THE PROBLEM: Rewrite the listing below with "legend dot" replaced by "legend marker" and everything else unchanged. Omit the pictures from your answer.
===============
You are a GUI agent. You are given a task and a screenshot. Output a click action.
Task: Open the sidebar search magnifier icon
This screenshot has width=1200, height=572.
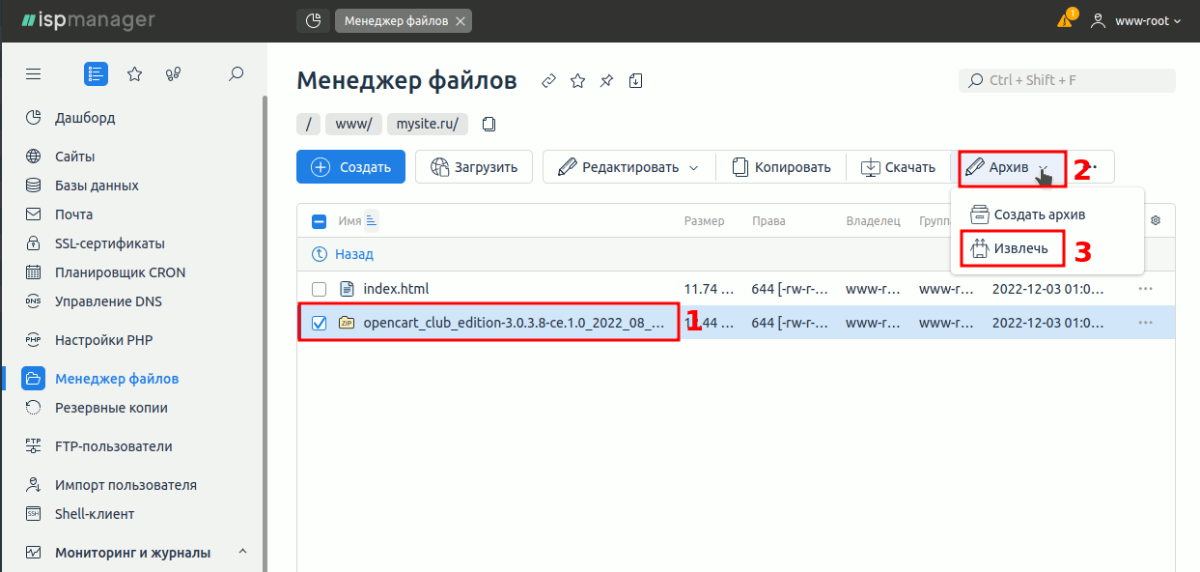coord(236,74)
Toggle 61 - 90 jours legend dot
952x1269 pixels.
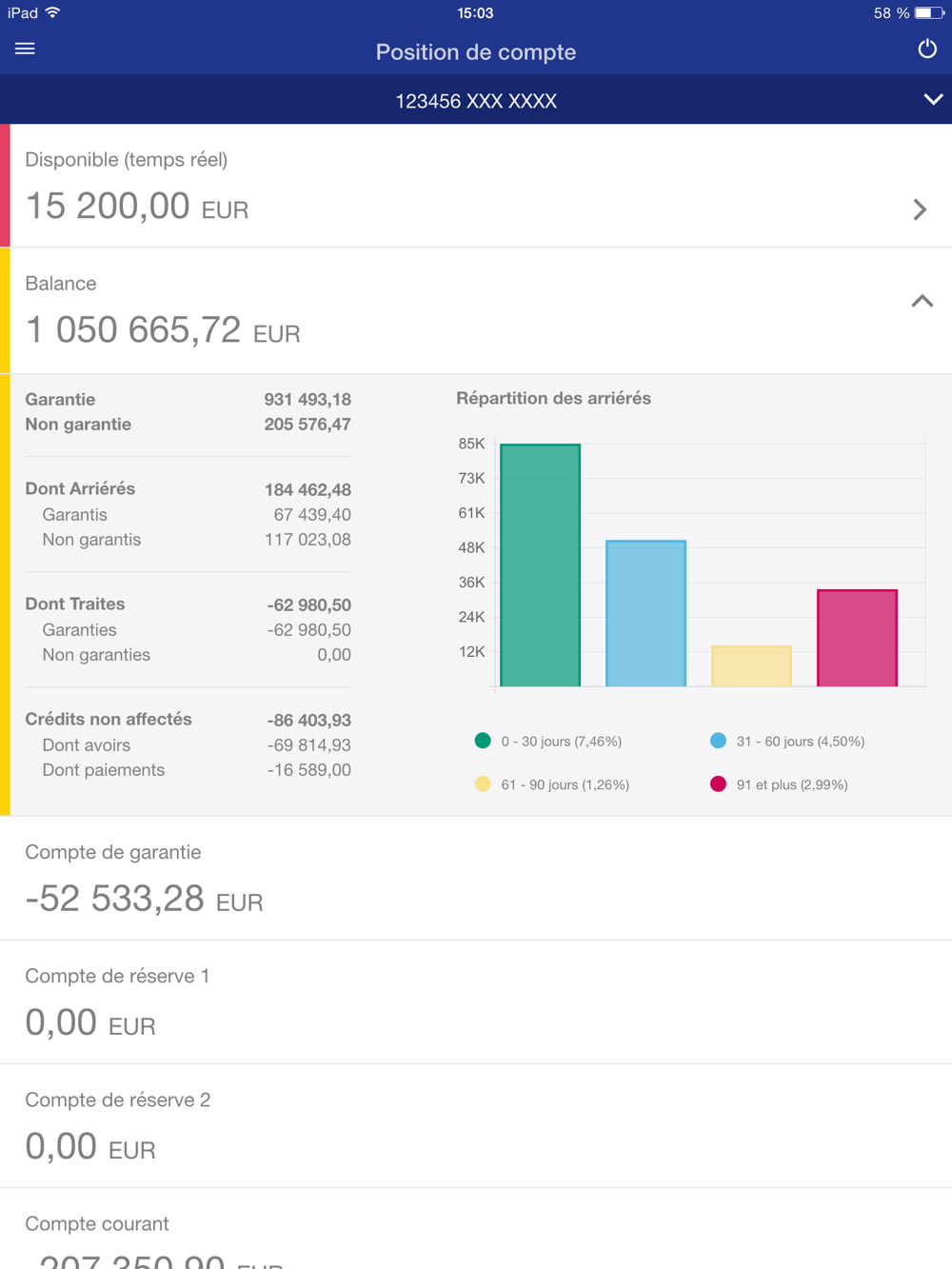pos(483,784)
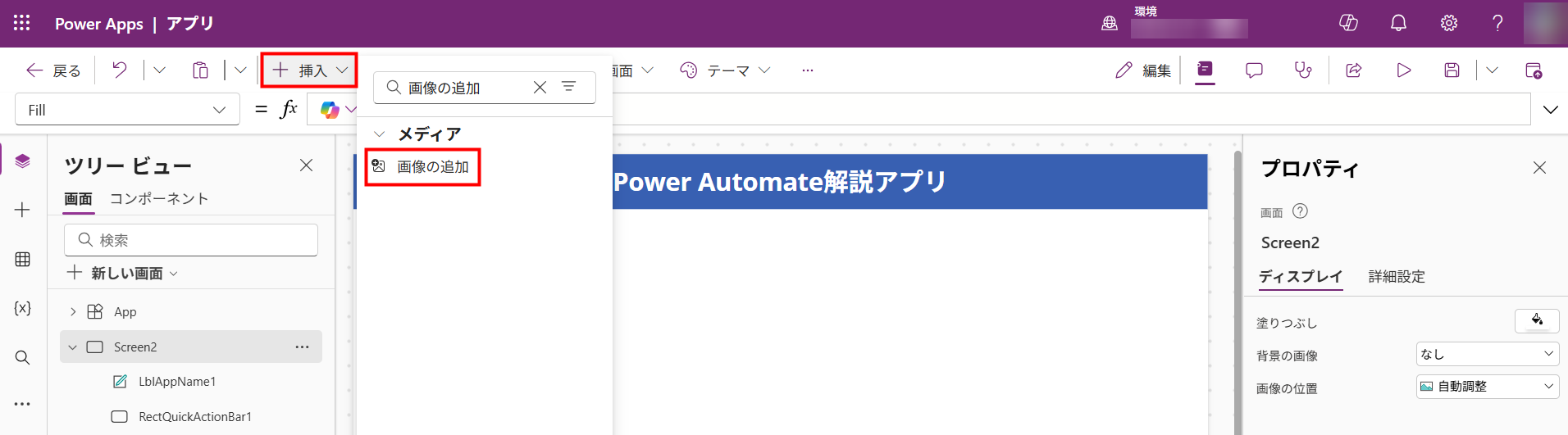1568x435 pixels.
Task: Switch to the コンポーネント tab
Action: [159, 199]
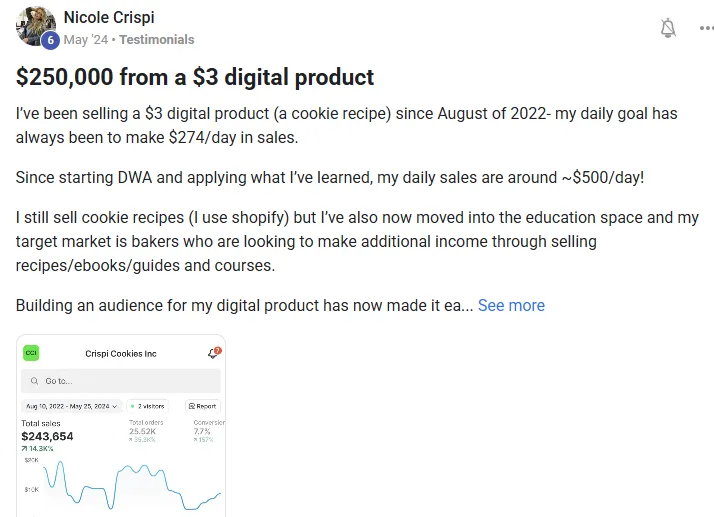Click the magnifier icon in search bar
The height and width of the screenshot is (517, 714).
click(35, 381)
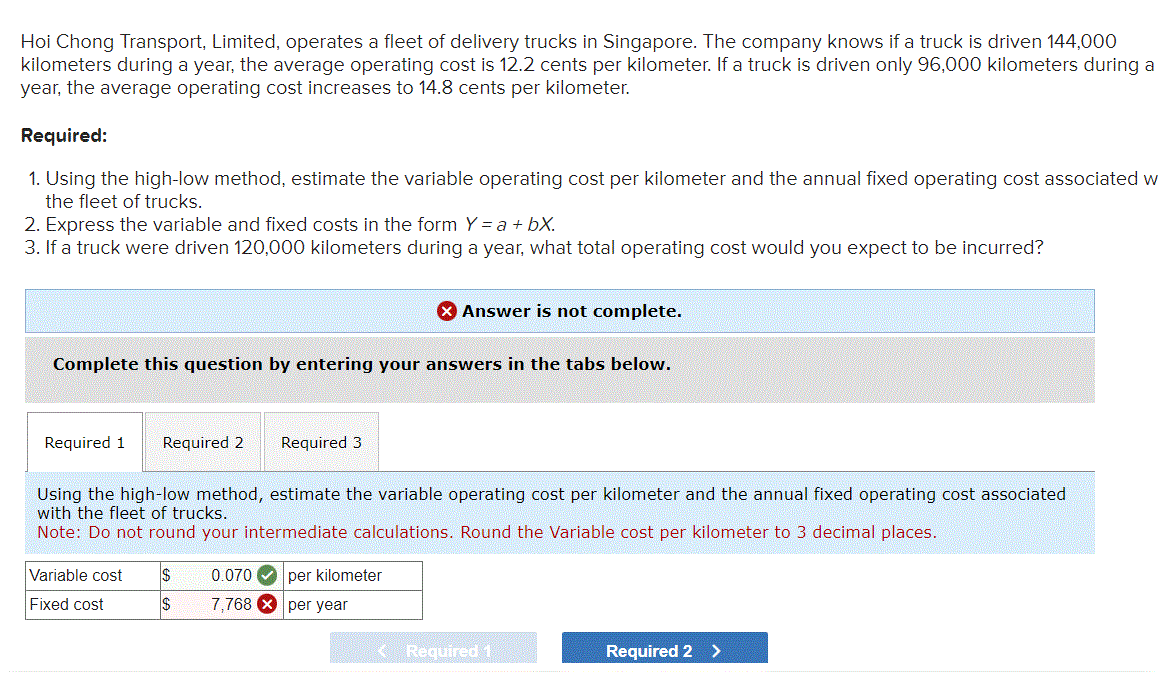
Task: Click the Answer is not complete banner
Action: coord(559,310)
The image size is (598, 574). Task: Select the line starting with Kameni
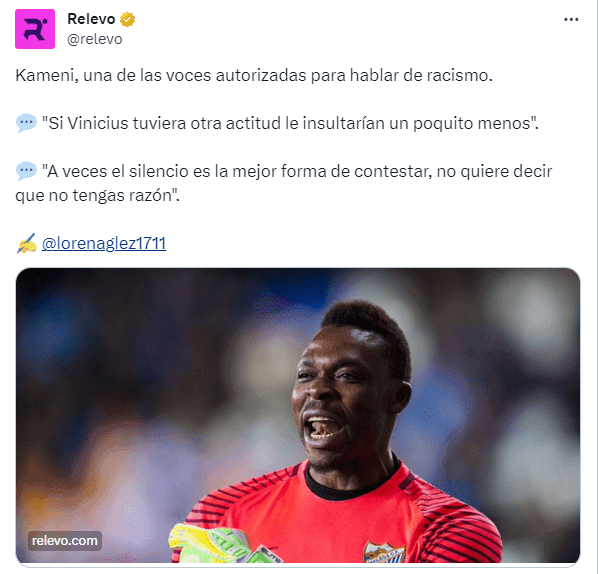pos(254,76)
===============
FULL RESPONSE:
You are a GUI agent. You are given a task and a screenshot. Output a click action.
Task: Open the sidebar search magnifier icon
This screenshot has width=1200, height=572.
coord(236,74)
Toggle 61 - 90 jours legend marker
952x1269 pixels.
pos(483,784)
1568x435 pixels.
Task: Switch to the コンポーネント tab
Action: [159, 199]
Click the magnifier icon in search bar
The height and width of the screenshot is (517, 714).
click(35, 381)
Task: Click the Answer is not complete banner
Action: coord(559,310)
The image size is (598, 574). Task: Select the line starting with Kameni
pos(254,76)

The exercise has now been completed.